We are improving the 3-legged OAuth flow for apps that integrate with the Ads API. This change will inform the advertiser that they are providing access to their Ads Account during the Sign-in with Twitter flow. New app permissions have been introduced and the authorization dialog will be updated to display Ads Account scope of access to the advertiser. Accounts authenticated prior to October 8th, 2018 1pm PDT will need to re-authenticate.
Note: This view will vary depending on platform (i.e. web, iOS, Android) and which permissions your client application is granted.
On January 18, 2019, the new app privileges will be enforced. Accounts that did not re-authorize ahead of this deadline will not be able to access the Ads API using your application. Sending these accounts through the Sign-in with Twitter flow will re-enable access to the Ads API through your application.

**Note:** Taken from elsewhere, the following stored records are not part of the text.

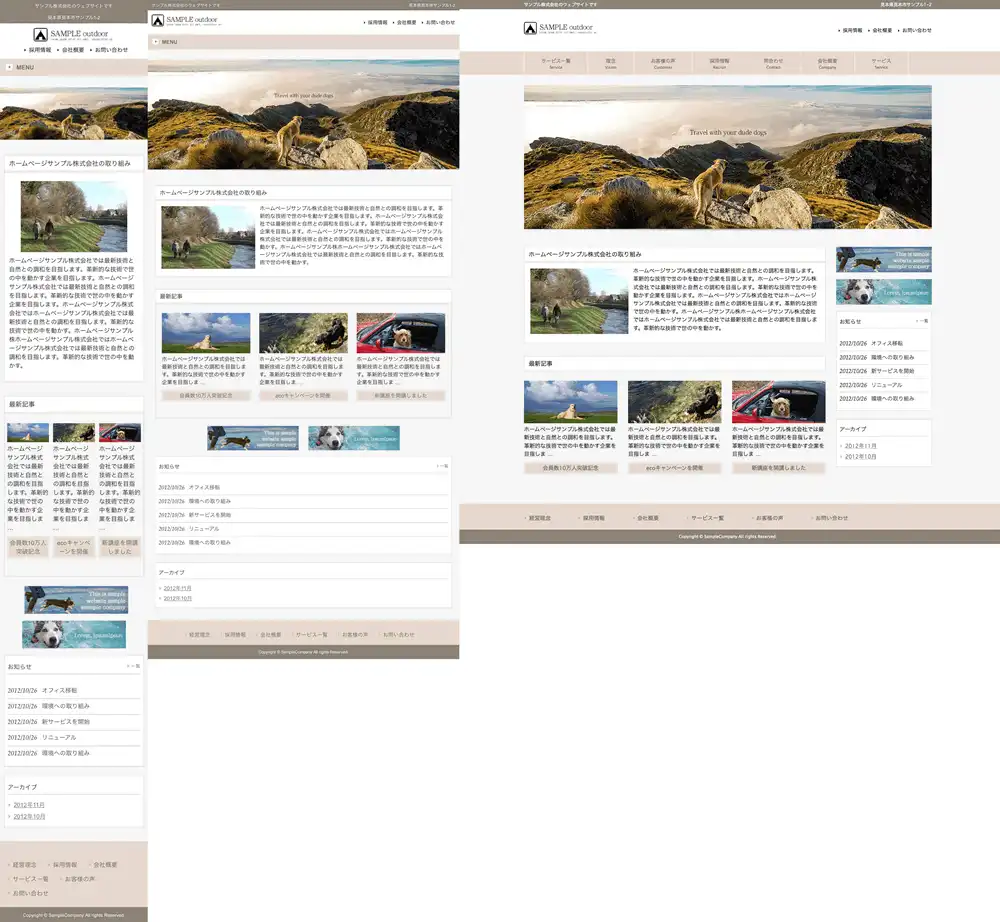The width and height of the screenshot is (1000, 922).
Task: Click the tent logo icon in the mobile layout
Action: (x=41, y=35)
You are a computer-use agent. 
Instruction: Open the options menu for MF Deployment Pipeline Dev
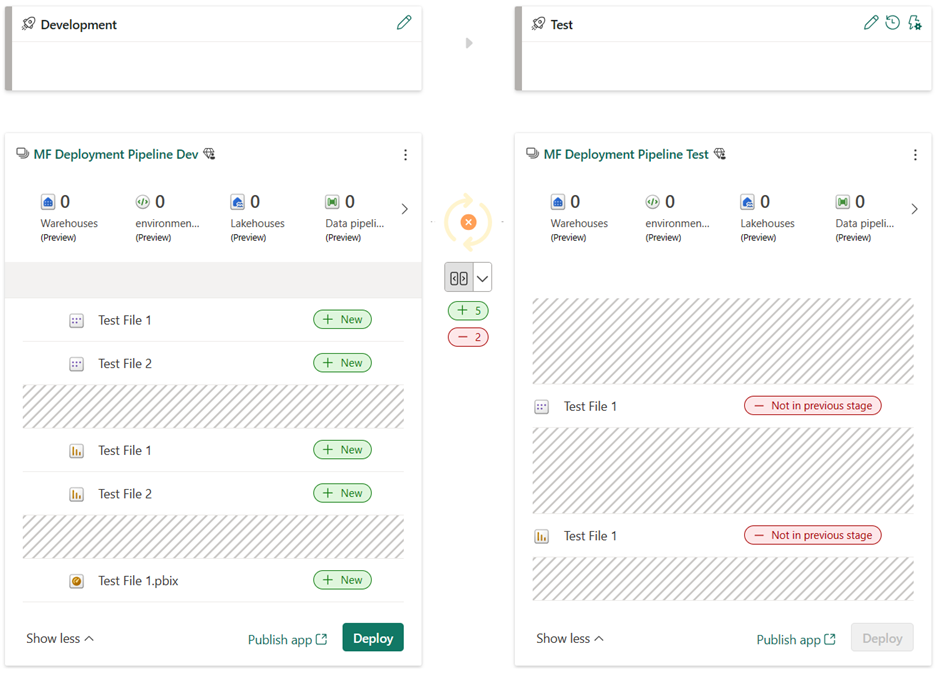405,154
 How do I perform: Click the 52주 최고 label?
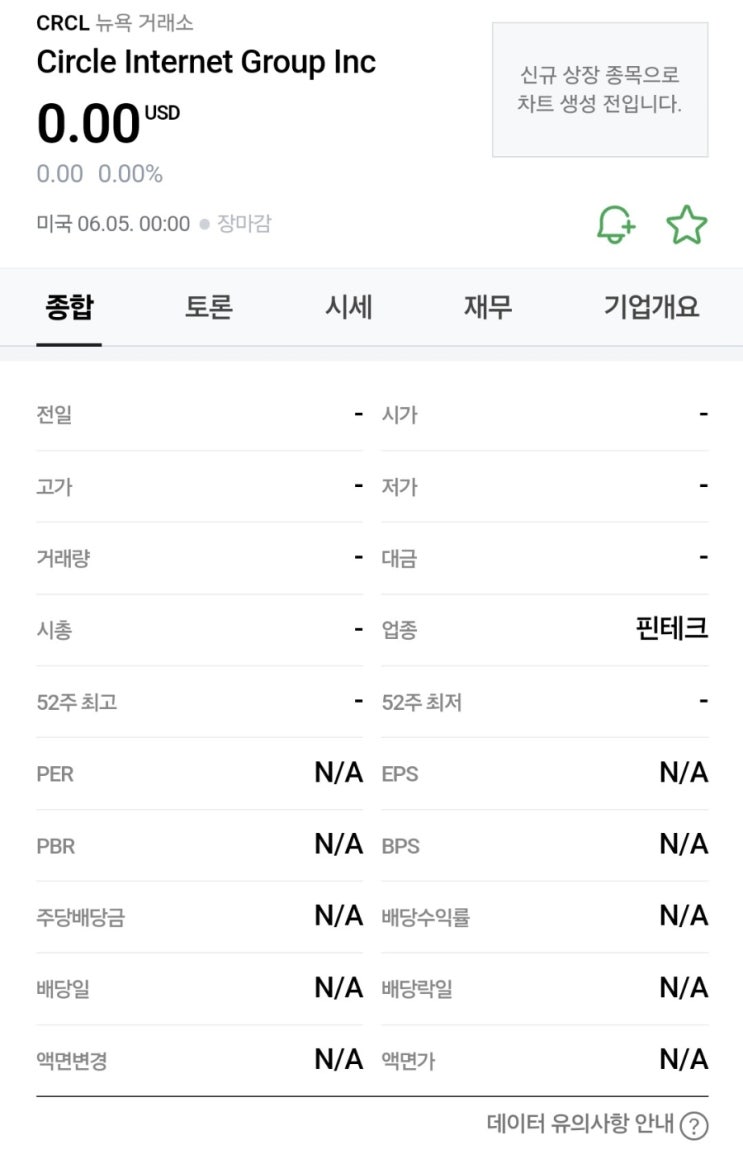coord(76,702)
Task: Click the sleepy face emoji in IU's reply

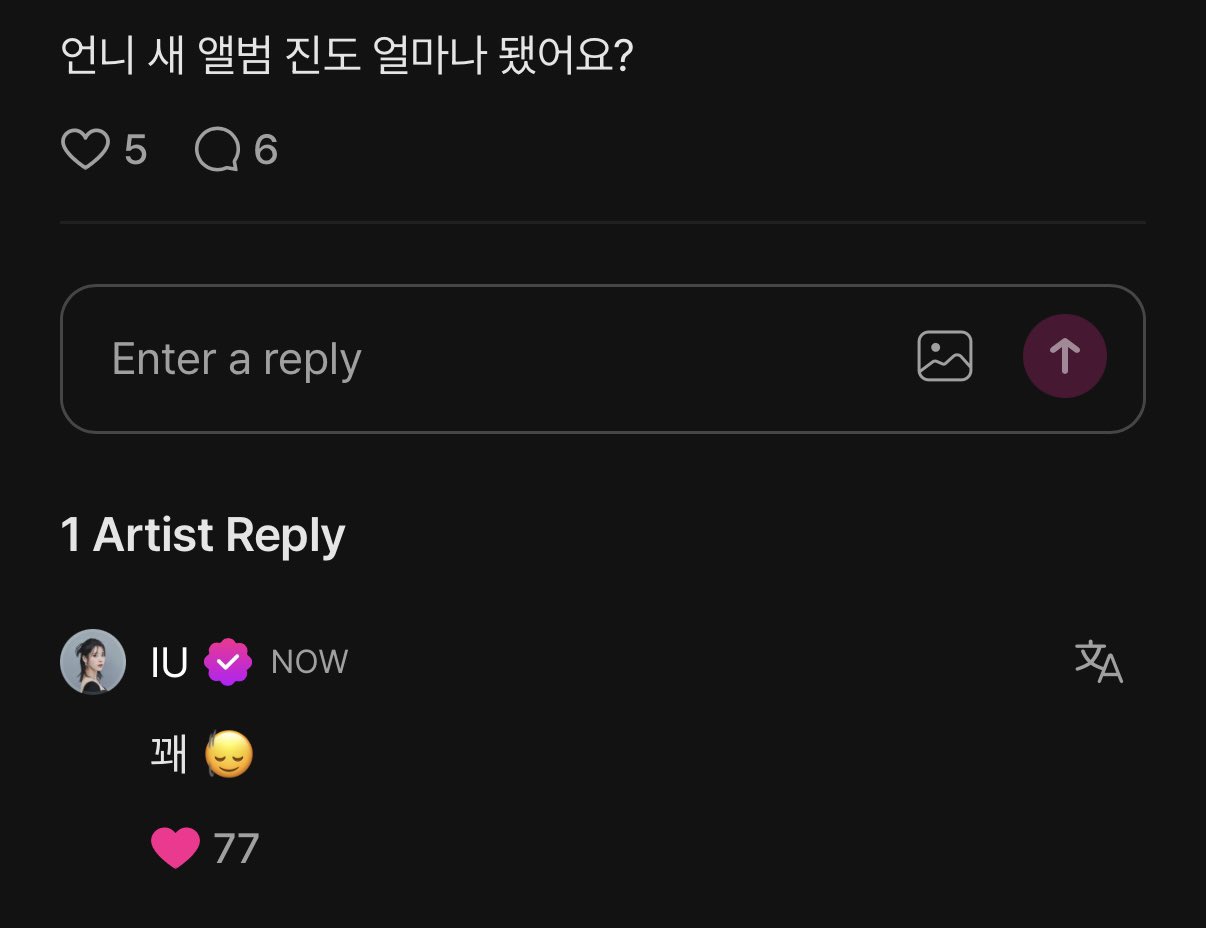Action: tap(229, 755)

In order to avoid disruption of service, ensure your application has the following capabilities:
1. Send your customers through the Sign-in with Twitter flow
-
All of your customers should be informed to complete re-authorization of their Twitter account by January 18, 2019.
-
Your application should automatically send customers through Sign-in with Twitter browser flow the next time they use your application.
-
If you do not want to force re-authorization, please provide a link to your Sign-in with Twitter flow for customers to manually re-authorize and prevent any platform disruptions.
-
Upon successful authorization, ensure your application updates and stores the new access tokens.

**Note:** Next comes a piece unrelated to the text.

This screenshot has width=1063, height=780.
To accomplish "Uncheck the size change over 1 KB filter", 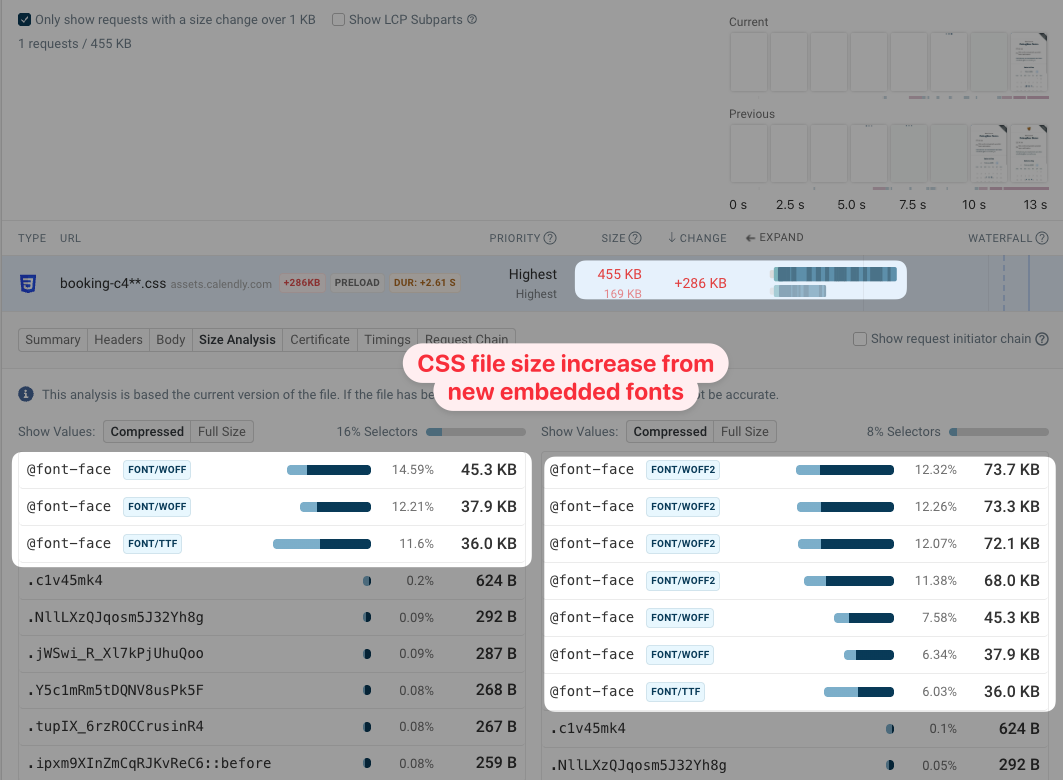I will tap(21, 19).
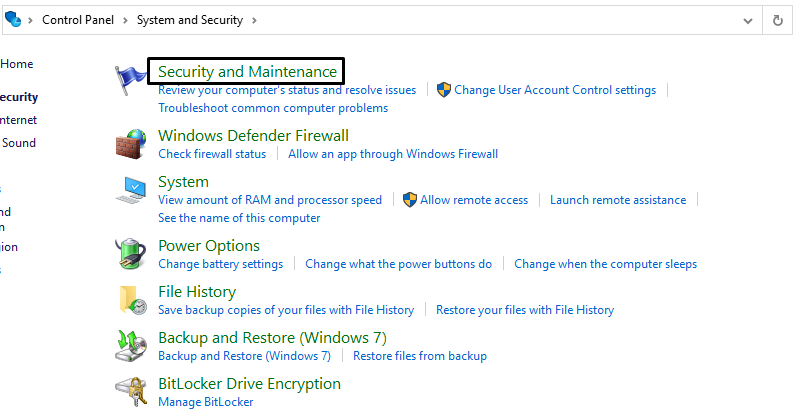Click the Security and Maintenance flag icon

click(x=132, y=79)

2. Handle 403 API error responses
-
In general it is best practice to handle 403 forbidden errors with code INSUFFICIENT_USER_AUTHORIZED_PERMISSION gracefully by automatically sending the user through the Sign-in with Twitter flow or by providing the messaging and UI to initiate the flow.
-
If your application handles 403 errors gracefully, you may choose to manually invalidate a customer’s access tokens using POST oauth/invalidate_token. This will cause an unauthorized error for that customer and trigger your Sign-in with Twitter flow.
IMPORTANT: Failing to implement the above may introduce disruption of service to your users and customers. Access to the Ads API via your application to manage their advertiser account will be disabled.
Developers can reach out with questions or concerns via the Ads API developer forum. Twitter Official Partners should contact their partner manager and partner engineer.
FAQ
-
Why is Twitter doing this?
We’re improving the Sign-in with Twitter experience so that advertisers are informed of the scope of access an application has to their Ads Account.
-
What will happen to accounts that do not re-authorize within the 90 day grace period?
Twitter accounts that do not re-authorize within the 90 day grace period will not be able to access the Ads API until they do so.
-
Will this affect access to other Twitter APIs?
No, this update should not impact access to other Twitter APIs such as the Standard, Premium or Enterprise suite of APIs.
-
I’ve just created my account, do I need to re-authenticate?
Only Advertisers who have authenticated accounts prior to October 8th, 2018 1pm PDT will need to re-authenticate.